Dr Reid: We are saying to them
at the primary care level, "Get in touch with your local
rugby club, football club, and so on, and identifying the contacts
and all the rest of it," but the second is in order to encourage
them rather than just informing them to do that we are now holding
a series of regional seminars for PCTs and sports clubs. So that
is trying to combine our role at the centre with devolved decision-making.
It will still ultimately be up to the primary care trust. Your
view, and presumably that of your Committee which you have just
expressed, is entirely in accord with us. I cannot say how supportive
we are of what you are saying. It is not being delivered on the
ground yet and we want it to be, and we want to cut through the
bureaucratic fog which sometimes prevents this from happening.
Chairman: That is helpful.
Q88 Mr Jones: Secretary of State, on
Monday I was with two of my constituents and their family, Mr
and Mrs Underwood, outside a swimming pool with their two eighteen-month-old
twins and their three-year-old and we were prevented from going
into the swimming pool. There will be another four years before
the two parents are able to take the three children into the swimming
pool and there will be another six years before any one parent
could take the three children into the swimming pool. Could you
ask the Secretary of State for Education, who I am sure is well
aware of the problems of having young children, that this is an
absolute madness and to somehow allow local authorities to act
responsibly rather than just be defensive and ensure that there
is no chance in a million they can ever get sued but on the other
hand no young children will ever learn to swim?
Dr Reid: I will both raise this
with the Secretary of State for Education, who as you say at this
rate it may be several decades before she can take all her children
to the swimming pool, and with the Department for Culture, Media
and Sport because I think they have the responsibility for that
coverage. I am afraid I only have read about this, I do not know
it in detail, but I accept the description you give of the problems
that will be faced and I will certainly raise it with both of
them.
Q89 Mr Amess: Before we get on to the
final section of delivery, which I have certainly got a few points
I wish to raise on, I want to ask two or three questions about
mental health. I would like to know why is the nation's mental
health given such a low priority in this White Paper? I think
we turn to page one hundred and thirty-one before it is mentioned,
section 37, where we are told: "Transforming the NHS from
a sickness to a health service is not just a matter of promoting
physical health. Understanding how everyone in the NHS can promote
mental wellbeing is equally importantand is as much of
a cultural shift." This should have been said at the start
of this White Paper, not left to page one hundred and thirty-one.
Dr Reid: The reason is precisely
because we thought it was as important as you are making it out
to be that we decided not to incorporate all of it inside the
White Paper but to have a section in the White Paper which referred
to it and simultaneously to develop and publish, which we have
now done, in the immediate aftermath of the White Paper a full
national service framework on mental health, which is the first
time that has ever been done. So I am the first to accept, Mr
Amess, that mental health has been up until very recently the
Cinderella in terms of health, but I assure you that the reason
why there was, if you like, a summation towards the end of the
White Paper was because it was about the only subject in the White
Paper where we were doing a separate, more detailed and more directive
section of the national service framework outside of the White
Paper so that there is a cross-reference.

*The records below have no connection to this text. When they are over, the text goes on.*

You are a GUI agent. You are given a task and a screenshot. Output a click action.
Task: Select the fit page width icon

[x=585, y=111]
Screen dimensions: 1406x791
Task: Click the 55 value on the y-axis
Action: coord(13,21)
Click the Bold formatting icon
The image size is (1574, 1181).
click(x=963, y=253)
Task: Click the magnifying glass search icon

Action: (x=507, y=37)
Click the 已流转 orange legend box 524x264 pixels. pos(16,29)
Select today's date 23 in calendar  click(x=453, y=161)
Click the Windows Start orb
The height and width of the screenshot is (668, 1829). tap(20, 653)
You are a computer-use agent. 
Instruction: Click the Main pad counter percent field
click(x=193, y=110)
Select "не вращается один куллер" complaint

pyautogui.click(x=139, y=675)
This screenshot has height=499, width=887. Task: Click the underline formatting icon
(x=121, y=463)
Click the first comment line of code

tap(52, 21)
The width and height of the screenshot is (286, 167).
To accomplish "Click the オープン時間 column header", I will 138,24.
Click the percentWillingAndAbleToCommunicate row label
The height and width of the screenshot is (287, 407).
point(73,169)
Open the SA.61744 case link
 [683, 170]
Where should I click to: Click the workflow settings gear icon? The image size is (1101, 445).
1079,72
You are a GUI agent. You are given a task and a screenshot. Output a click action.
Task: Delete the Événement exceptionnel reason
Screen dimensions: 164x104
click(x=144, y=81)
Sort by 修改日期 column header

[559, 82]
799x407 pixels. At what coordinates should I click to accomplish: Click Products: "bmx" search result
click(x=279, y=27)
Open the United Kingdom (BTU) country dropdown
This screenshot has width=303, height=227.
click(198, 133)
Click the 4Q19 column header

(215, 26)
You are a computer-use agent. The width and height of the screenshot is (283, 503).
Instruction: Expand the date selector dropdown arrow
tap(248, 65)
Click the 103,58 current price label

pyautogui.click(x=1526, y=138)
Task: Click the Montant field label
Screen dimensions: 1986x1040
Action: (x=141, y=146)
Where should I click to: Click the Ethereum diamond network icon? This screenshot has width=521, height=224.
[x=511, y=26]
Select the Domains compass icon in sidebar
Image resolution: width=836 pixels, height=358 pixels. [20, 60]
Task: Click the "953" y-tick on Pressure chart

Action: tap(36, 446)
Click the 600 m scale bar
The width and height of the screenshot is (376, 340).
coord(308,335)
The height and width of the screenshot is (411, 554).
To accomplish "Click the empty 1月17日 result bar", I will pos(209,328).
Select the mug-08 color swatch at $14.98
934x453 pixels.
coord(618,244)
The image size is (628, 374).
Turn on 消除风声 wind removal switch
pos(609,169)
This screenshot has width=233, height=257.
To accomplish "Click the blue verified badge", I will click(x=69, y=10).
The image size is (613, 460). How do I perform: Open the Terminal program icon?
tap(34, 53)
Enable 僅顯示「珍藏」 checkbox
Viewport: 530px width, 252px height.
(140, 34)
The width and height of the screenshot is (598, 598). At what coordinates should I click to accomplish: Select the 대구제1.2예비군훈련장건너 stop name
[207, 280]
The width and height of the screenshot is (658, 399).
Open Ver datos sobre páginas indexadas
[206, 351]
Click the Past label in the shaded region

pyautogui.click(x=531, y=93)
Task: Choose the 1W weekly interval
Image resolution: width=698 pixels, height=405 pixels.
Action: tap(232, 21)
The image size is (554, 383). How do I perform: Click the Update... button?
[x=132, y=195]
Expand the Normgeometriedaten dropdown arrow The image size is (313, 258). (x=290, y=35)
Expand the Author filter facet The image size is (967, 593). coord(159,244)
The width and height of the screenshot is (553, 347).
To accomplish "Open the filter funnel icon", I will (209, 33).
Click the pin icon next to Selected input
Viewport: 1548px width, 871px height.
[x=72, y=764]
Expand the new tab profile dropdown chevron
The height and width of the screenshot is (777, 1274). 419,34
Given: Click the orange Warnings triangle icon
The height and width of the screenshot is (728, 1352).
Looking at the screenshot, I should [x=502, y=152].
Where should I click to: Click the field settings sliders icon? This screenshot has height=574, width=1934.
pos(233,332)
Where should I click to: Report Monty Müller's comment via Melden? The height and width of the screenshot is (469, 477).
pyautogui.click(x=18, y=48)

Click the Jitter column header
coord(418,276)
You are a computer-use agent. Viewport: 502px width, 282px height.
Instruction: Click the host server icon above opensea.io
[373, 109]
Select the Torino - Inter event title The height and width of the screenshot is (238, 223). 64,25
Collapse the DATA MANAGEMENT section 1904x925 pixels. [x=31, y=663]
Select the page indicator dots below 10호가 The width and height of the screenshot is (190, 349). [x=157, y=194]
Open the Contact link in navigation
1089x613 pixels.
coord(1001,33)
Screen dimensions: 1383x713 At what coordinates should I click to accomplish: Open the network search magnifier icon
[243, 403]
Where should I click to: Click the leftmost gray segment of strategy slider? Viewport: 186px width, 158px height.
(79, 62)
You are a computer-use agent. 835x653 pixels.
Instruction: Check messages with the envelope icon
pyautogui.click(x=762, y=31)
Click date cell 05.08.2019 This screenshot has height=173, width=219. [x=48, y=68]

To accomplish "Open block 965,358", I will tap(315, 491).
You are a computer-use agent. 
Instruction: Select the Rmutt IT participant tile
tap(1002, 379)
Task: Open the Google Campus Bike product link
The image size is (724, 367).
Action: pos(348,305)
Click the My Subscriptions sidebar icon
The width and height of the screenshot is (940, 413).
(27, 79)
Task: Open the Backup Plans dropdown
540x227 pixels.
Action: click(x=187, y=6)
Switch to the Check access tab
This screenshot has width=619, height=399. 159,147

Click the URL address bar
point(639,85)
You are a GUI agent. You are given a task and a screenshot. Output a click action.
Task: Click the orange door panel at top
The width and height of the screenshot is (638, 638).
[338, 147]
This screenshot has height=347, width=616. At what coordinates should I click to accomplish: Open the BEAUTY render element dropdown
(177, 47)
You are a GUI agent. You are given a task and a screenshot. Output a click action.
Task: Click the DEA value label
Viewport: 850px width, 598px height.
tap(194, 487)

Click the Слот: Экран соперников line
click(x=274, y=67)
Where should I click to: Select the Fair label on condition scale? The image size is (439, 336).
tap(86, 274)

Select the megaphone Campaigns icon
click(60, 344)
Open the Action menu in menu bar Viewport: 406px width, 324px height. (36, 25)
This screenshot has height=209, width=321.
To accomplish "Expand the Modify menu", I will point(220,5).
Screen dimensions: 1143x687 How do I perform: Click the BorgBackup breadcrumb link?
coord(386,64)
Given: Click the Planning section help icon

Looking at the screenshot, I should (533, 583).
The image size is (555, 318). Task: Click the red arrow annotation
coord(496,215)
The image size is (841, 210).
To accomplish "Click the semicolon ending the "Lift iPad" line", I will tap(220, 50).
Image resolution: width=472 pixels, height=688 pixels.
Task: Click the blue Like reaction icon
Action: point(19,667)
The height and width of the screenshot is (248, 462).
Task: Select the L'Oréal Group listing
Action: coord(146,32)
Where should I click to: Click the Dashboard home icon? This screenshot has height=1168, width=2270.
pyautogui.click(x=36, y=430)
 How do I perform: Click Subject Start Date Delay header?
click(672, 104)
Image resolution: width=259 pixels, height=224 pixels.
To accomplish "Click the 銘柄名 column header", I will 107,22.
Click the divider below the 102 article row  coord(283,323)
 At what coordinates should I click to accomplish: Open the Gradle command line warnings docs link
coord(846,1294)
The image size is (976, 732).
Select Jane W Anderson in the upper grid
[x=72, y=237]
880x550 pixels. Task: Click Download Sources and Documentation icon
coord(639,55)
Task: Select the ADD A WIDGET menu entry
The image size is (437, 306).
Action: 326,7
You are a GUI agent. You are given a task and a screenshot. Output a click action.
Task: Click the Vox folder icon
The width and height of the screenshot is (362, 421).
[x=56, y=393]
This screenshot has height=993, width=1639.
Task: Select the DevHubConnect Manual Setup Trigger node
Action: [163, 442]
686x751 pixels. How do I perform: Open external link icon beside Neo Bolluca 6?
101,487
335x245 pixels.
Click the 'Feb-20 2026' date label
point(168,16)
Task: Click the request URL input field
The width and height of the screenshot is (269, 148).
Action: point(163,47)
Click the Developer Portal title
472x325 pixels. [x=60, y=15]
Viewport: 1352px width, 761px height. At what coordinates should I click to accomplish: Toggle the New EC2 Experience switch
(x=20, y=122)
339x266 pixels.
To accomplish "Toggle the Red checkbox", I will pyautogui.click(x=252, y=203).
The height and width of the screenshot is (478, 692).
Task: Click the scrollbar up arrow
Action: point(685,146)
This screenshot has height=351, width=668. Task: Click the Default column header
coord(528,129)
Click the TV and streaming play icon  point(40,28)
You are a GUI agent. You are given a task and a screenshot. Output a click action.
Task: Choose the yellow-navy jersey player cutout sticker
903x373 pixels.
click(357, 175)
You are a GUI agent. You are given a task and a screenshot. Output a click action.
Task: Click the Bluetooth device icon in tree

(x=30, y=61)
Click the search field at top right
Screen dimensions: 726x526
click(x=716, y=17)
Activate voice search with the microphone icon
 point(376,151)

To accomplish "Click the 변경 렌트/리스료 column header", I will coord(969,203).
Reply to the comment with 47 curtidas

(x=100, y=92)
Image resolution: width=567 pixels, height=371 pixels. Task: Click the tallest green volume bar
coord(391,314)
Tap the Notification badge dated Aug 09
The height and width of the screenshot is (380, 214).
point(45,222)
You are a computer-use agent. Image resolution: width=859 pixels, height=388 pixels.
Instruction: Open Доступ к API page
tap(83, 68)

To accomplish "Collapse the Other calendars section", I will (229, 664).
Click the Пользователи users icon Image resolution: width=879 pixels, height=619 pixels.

Q90 Mr Amess: Two questions following
from that. I think at the start of the afternoon we talked about
health trainers. What skills will these health trainers have in
dealing with people who have mental health problems, or are they
going to be left out of this equation?
Dr Adshead: The principle of health
trainers is that they will be trained in health psychology techniques.
So they will really understand what makes people tick and they
will really understand their motivation. One of the points we
make in the White Paper, and maybe we could have been more explicit,
is that in order to make any healthy choice you need to have a
certain level of confidence and a certain level of emotional wellbeing.
So understanding people's motivation and building that kind of
confidence will be key to the role of health trainers, and we
do have a number of commitments in the White Paper around emotional
wellbeing linked to Sure Start, the importance of it in healthy
schools programme, very much building that kind of confidence
and life skills as children grow up. So it is core to the White
Paper but I think you are right, we might have done more to bring
that out and make it more explicit.
Dr Reid: It is one of the six
key priority areas.
Miss Johnson: You and the Committee
have been talking for some time about aspects of mental wellbeing
in terms of thinking about what enables people to change their
lifestyles just like the issues about people's ability, if they
are in poor circumstances, to look after and change their own
health. A lot of that is about their mental wellbeing, and interestingly
on your earlier point about the sports clubs, when I saw what
Middlesbrough, for example, as one of the premier clubs who are
doing things of the sort that you are talking about now are doing,
one of the things they are doing is building self-esteem and self-confidence
in the work that they are doing with both young men and young
women from their own community in doing the sorts of programmes
that they are doing which looks like physical activity but is
much more subtle beneath that, and I think the connections are
very important and you are quite right to emphasise them.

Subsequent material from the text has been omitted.